EXERCISE INSTRUCTIONS:
Nothing but the lines from the one containing "Fandom Spotlite Privacy Policy (77, 1028)" through the one containing "DC Universe (52, 428)", both included, should be given again, each exactly as written below.

DATASET RECORDS:
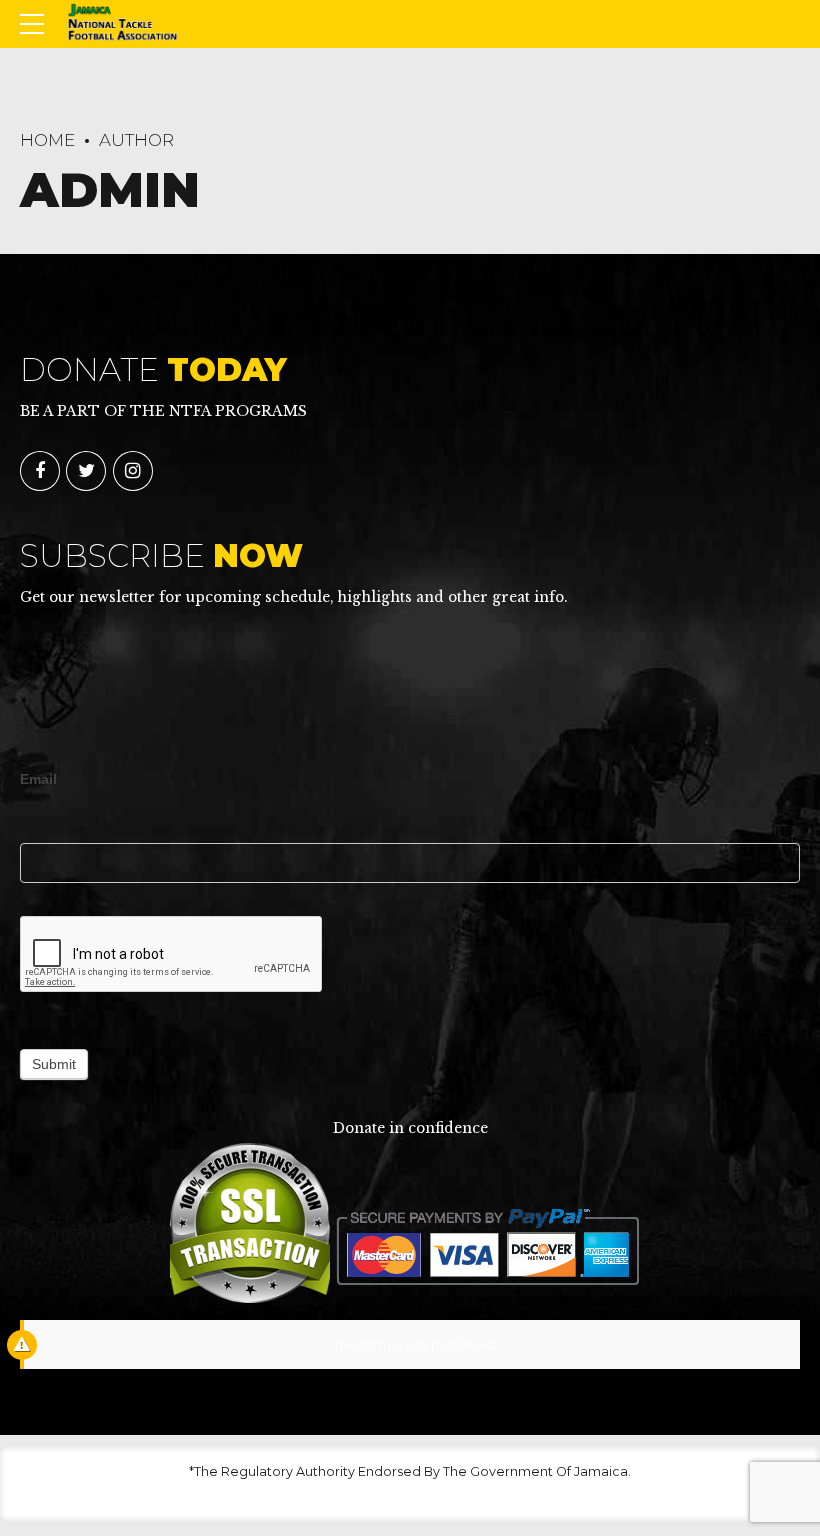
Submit (54, 1064)
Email (38, 779)
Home (47, 140)
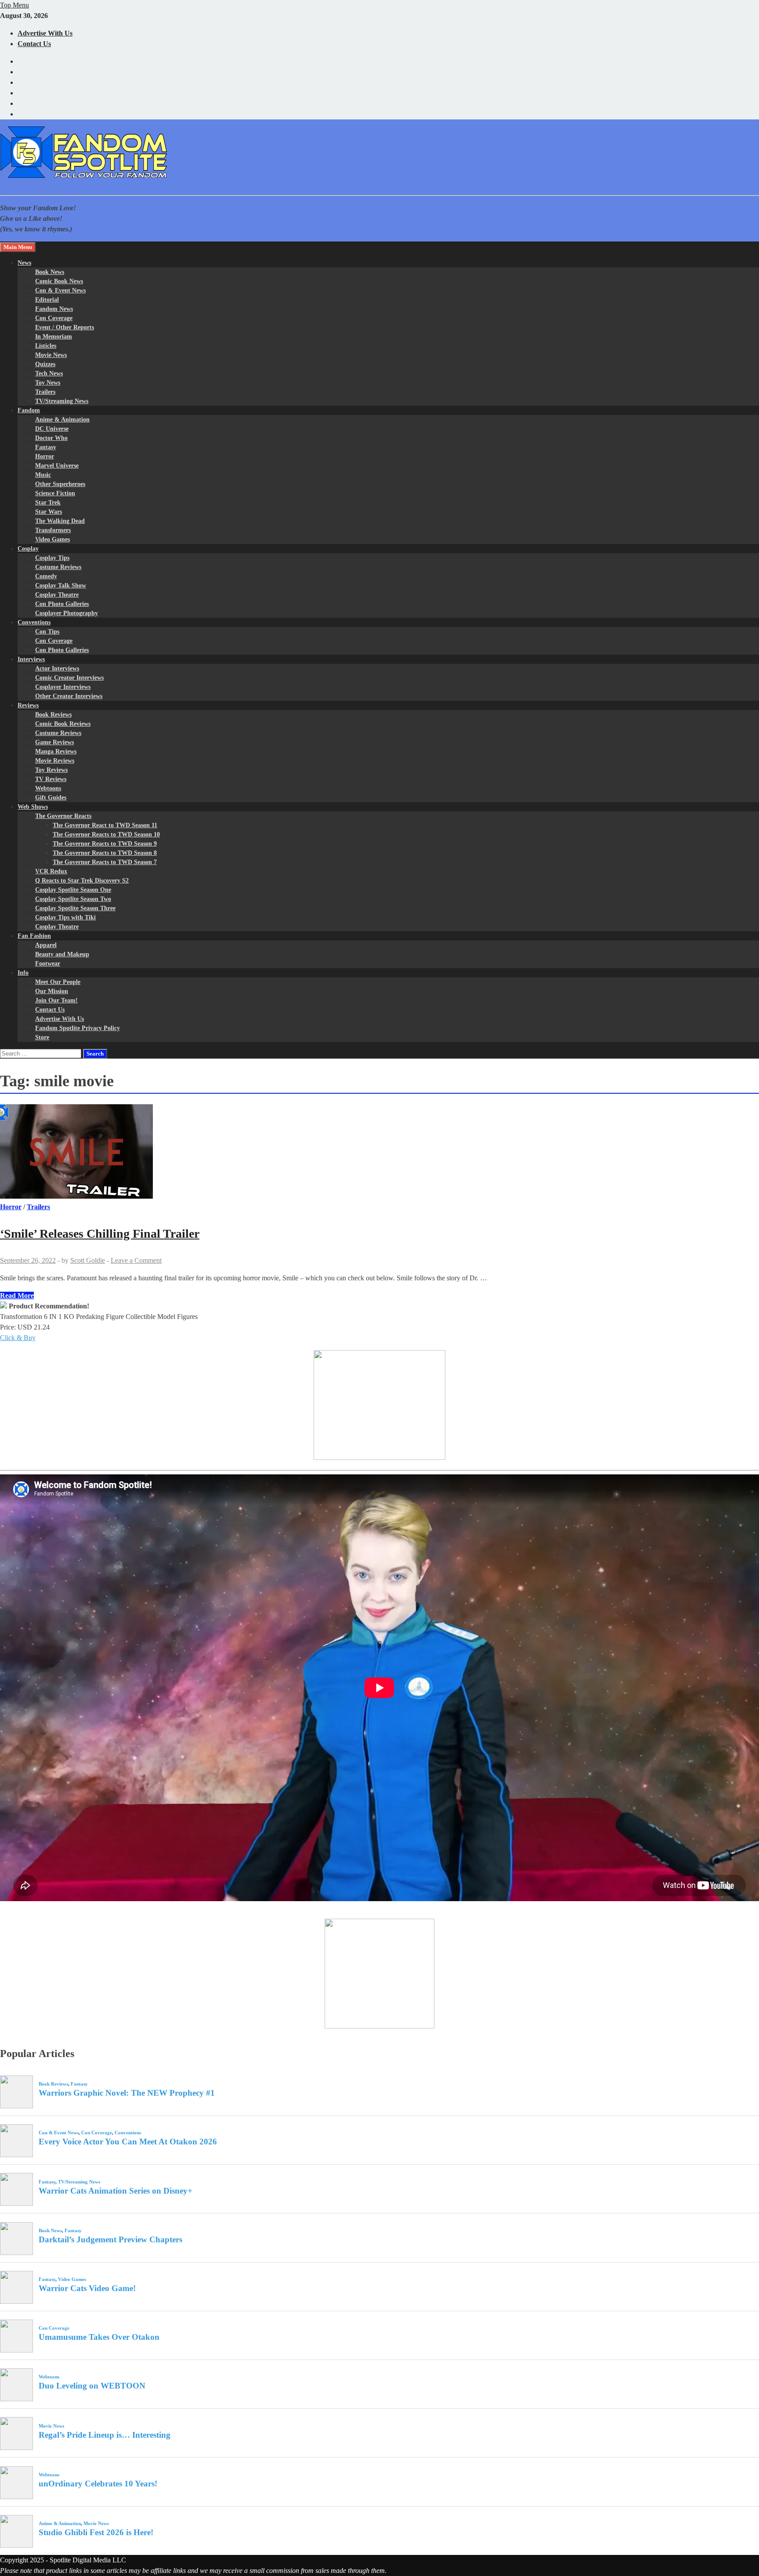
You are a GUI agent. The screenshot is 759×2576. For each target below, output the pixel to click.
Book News (49, 272)
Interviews (31, 659)
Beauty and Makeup (62, 954)
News (24, 262)
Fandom (29, 410)
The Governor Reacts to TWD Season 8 (105, 853)
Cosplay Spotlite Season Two (73, 899)
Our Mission (51, 991)
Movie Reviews (54, 760)
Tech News (49, 373)
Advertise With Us (45, 33)
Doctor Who (51, 438)
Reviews (28, 705)
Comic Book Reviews (62, 724)
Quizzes (45, 364)
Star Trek (48, 502)
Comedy (46, 576)
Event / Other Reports (64, 327)
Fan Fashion (34, 936)
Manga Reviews (55, 751)
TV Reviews (50, 779)
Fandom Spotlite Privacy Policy (77, 1028)
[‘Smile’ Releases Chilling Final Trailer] (379, 1153)
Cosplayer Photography (66, 613)
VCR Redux (51, 871)
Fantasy (45, 447)
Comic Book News (59, 281)
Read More (17, 1295)
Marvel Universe (57, 465)
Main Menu (18, 247)
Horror (44, 456)
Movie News (51, 355)
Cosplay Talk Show (60, 585)
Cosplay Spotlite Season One (73, 889)
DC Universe (52, 428)
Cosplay (28, 548)
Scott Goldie (87, 1260)
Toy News (47, 382)
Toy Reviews (51, 770)
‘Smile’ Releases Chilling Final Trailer (99, 1233)
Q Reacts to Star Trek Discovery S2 (82, 880)
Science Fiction (55, 493)
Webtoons (48, 788)
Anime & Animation (62, 419)
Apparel (46, 945)
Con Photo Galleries (62, 604)
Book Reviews (53, 714)
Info (23, 972)
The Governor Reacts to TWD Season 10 (106, 834)
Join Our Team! (56, 1000)
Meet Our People (57, 982)
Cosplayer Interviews (62, 687)
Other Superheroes (60, 484)
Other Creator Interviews (68, 696)
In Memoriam (53, 336)
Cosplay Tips (52, 558)
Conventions (34, 622)
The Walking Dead (60, 521)
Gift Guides (50, 797)
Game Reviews (54, 742)
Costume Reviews (58, 567)
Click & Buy (18, 1337)
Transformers (53, 530)
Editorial (47, 299)
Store (42, 1037)
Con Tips (47, 631)
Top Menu (14, 5)
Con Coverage (53, 318)
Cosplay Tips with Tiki (65, 917)
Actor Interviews (57, 668)
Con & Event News (60, 290)
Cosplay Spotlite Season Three (75, 908)
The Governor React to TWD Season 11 (105, 825)
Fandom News (54, 309)
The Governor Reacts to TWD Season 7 (105, 862)
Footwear (47, 963)
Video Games (52, 539)
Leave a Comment (136, 1260)
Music (43, 475)
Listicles (45, 345)
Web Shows (33, 806)
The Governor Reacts (63, 816)
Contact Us (34, 43)
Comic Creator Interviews (69, 677)
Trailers (45, 392)
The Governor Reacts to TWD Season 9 (105, 843)
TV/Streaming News (61, 401)
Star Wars (48, 511)
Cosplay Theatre (57, 594)
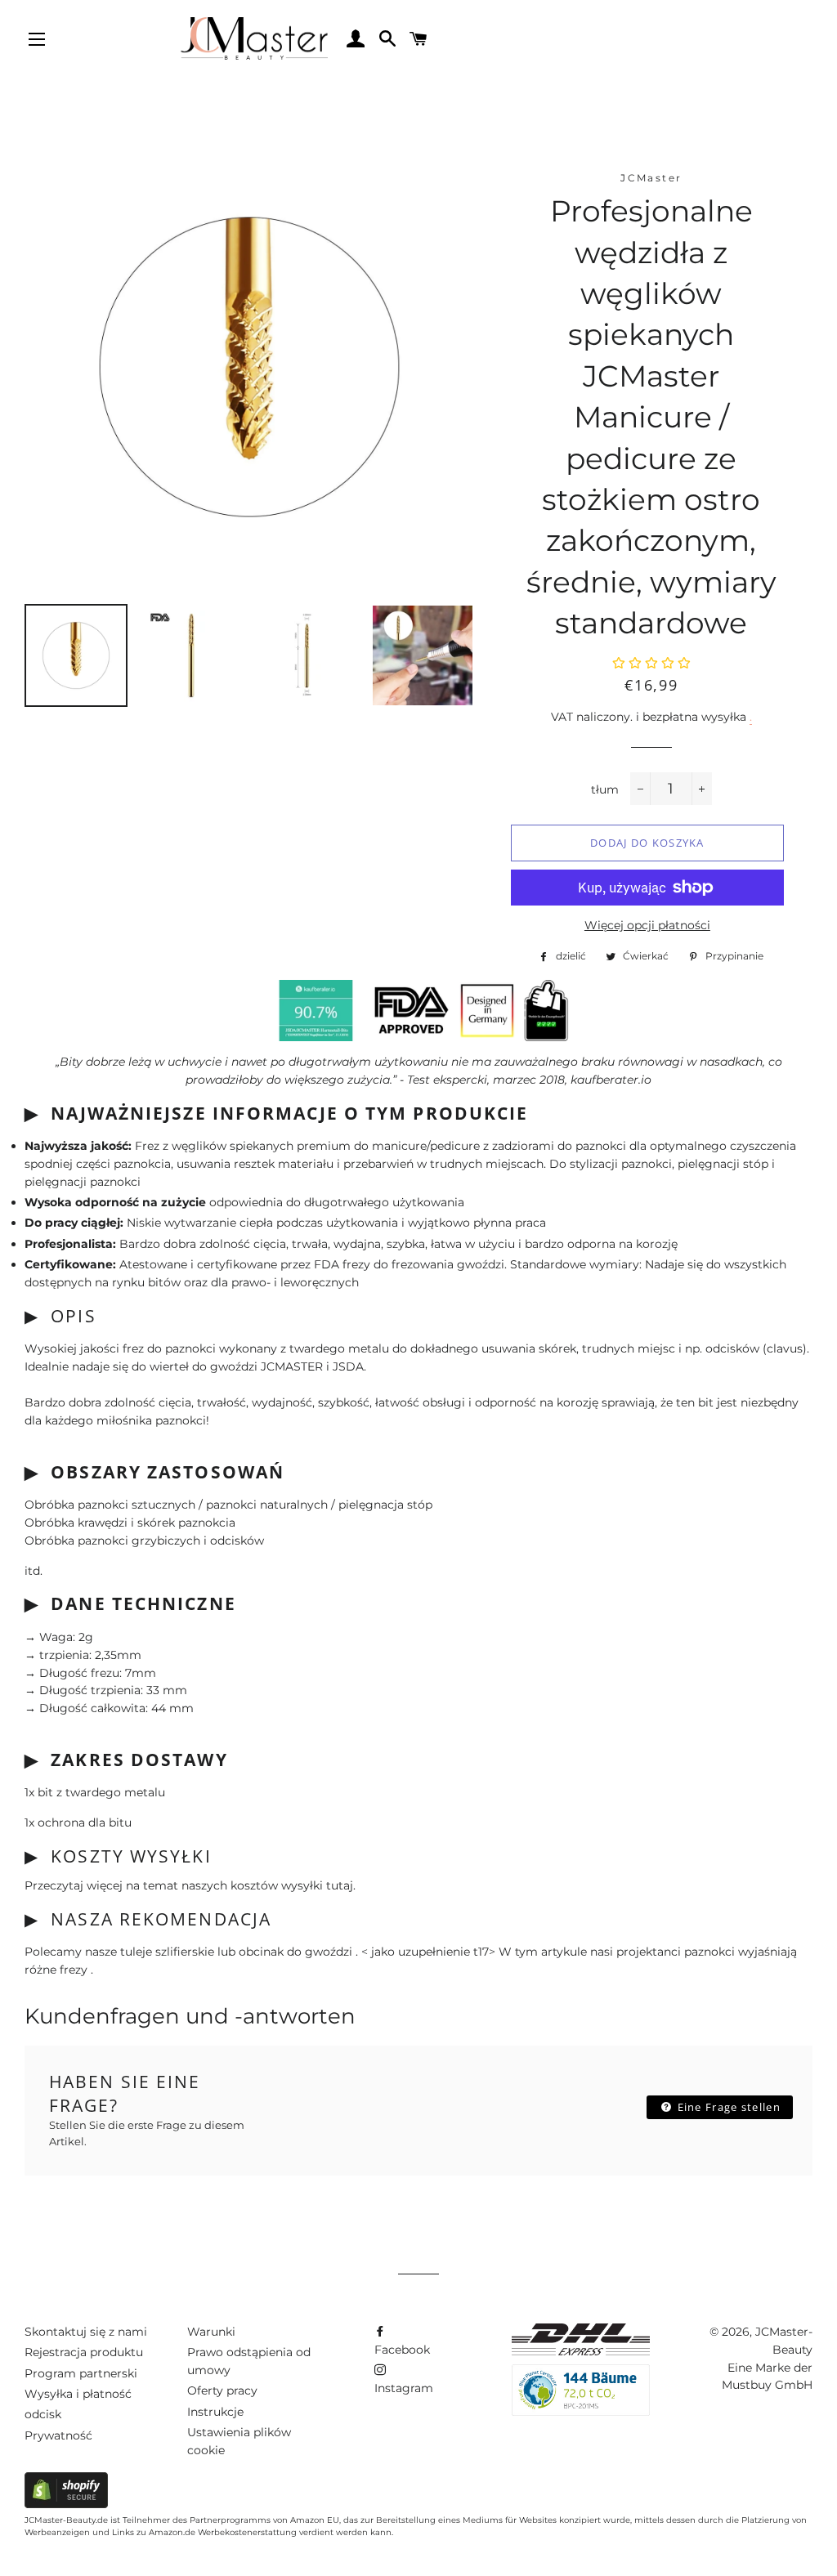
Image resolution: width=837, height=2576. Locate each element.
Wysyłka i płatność (78, 2393)
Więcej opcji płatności (647, 925)
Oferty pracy (222, 2390)
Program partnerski (81, 2373)
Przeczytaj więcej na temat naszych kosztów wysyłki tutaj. (190, 1885)
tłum (605, 789)
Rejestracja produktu (84, 2352)
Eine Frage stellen (727, 2107)
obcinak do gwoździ (297, 1951)
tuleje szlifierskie (168, 1951)
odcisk (43, 2414)
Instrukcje (215, 2411)
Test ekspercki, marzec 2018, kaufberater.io (529, 1079)
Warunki (211, 2331)
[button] (651, 663)
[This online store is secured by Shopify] (66, 2504)
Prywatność (58, 2435)
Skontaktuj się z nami (86, 2331)
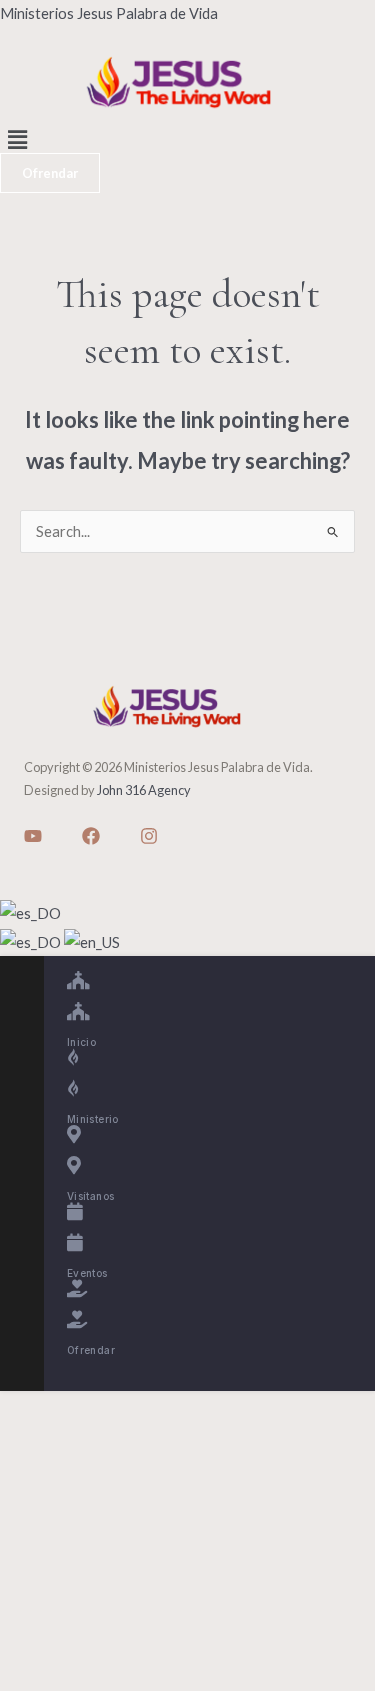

RESPONSE AREA:
Fandom Spotlite Privacy Policy (77, 1028)
[‘Smile’ Releases Chilling Final Trailer] (379, 1153)
Cosplayer Photography (66, 613)
VCR Redux (51, 871)
Fantasy (45, 447)
Comic Book News (59, 281)
Read More (17, 1295)
Marvel Universe (57, 465)
Main Menu (18, 247)
Horror (44, 456)
Movie News (51, 355)
Cosplay Talk Show (60, 585)
Cosplay Spotlite Season One (73, 889)
DC Universe (52, 428)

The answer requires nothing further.